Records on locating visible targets
- - - - - - -

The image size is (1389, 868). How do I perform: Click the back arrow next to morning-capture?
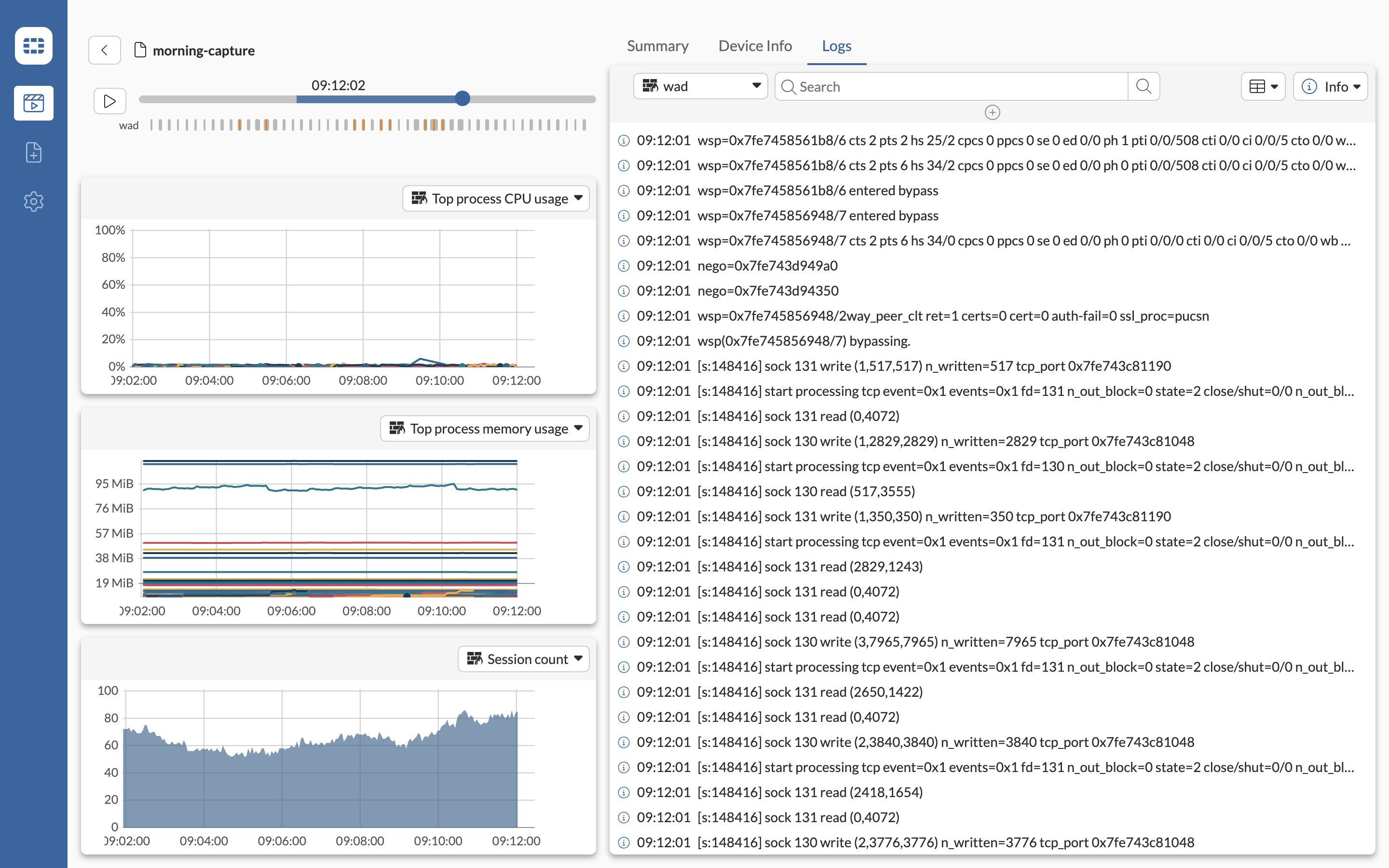[105, 50]
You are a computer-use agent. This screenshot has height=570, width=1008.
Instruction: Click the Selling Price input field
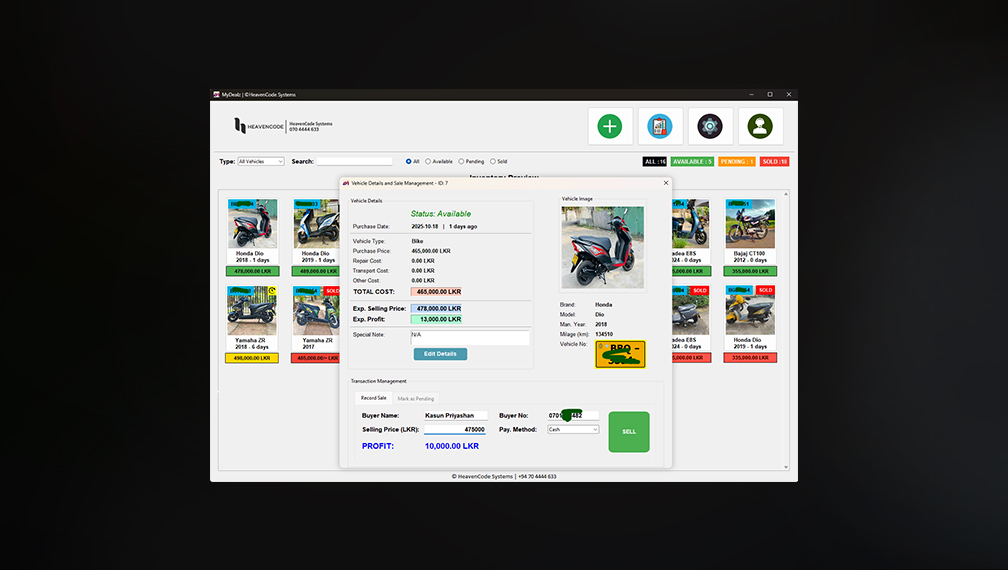(x=455, y=429)
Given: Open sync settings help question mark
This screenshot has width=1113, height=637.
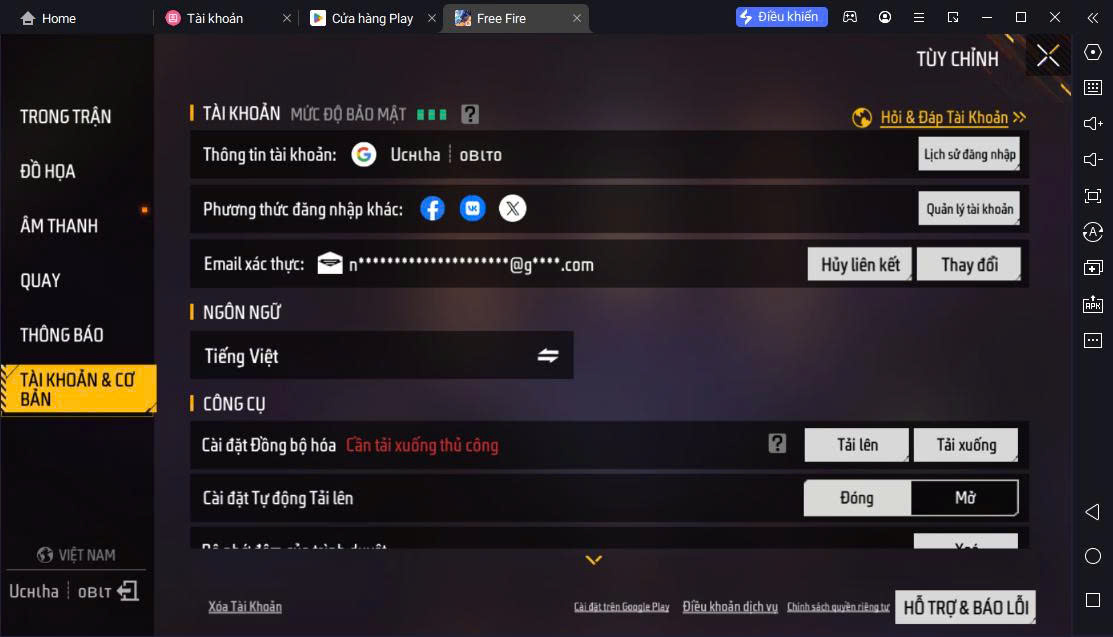Looking at the screenshot, I should point(777,444).
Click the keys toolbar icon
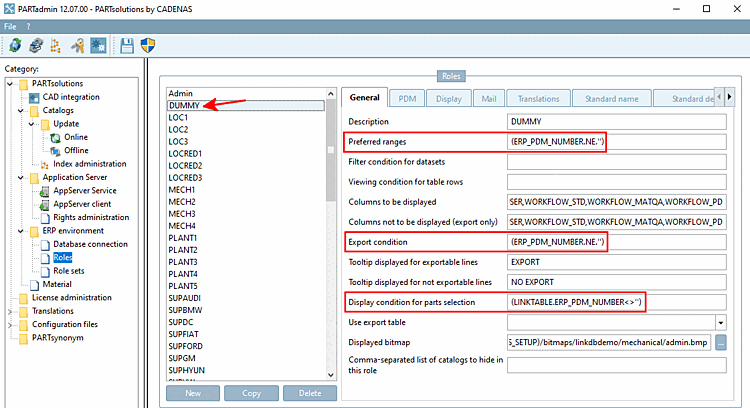This screenshot has height=408, width=750. coord(78,45)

- - - - - - -

Rewrite the records from their beginning through the line that contains "Looking at the", swapping "Selling Price" for "Cost Price" and keeping everything else unchanged. Leave the pictures out of the answer.

The image size is (1389, 868). How do I perform: Click the back arrow next to morning-capture?
[105, 50]
You are a computer-use agent. This screenshot has height=570, width=1008.
Instruction: Click the Cost Price input field
(x=455, y=429)
Given: Open sync settings help question mark
This screenshot has width=1113, height=637.
Looking at the screenshot, I should point(777,444).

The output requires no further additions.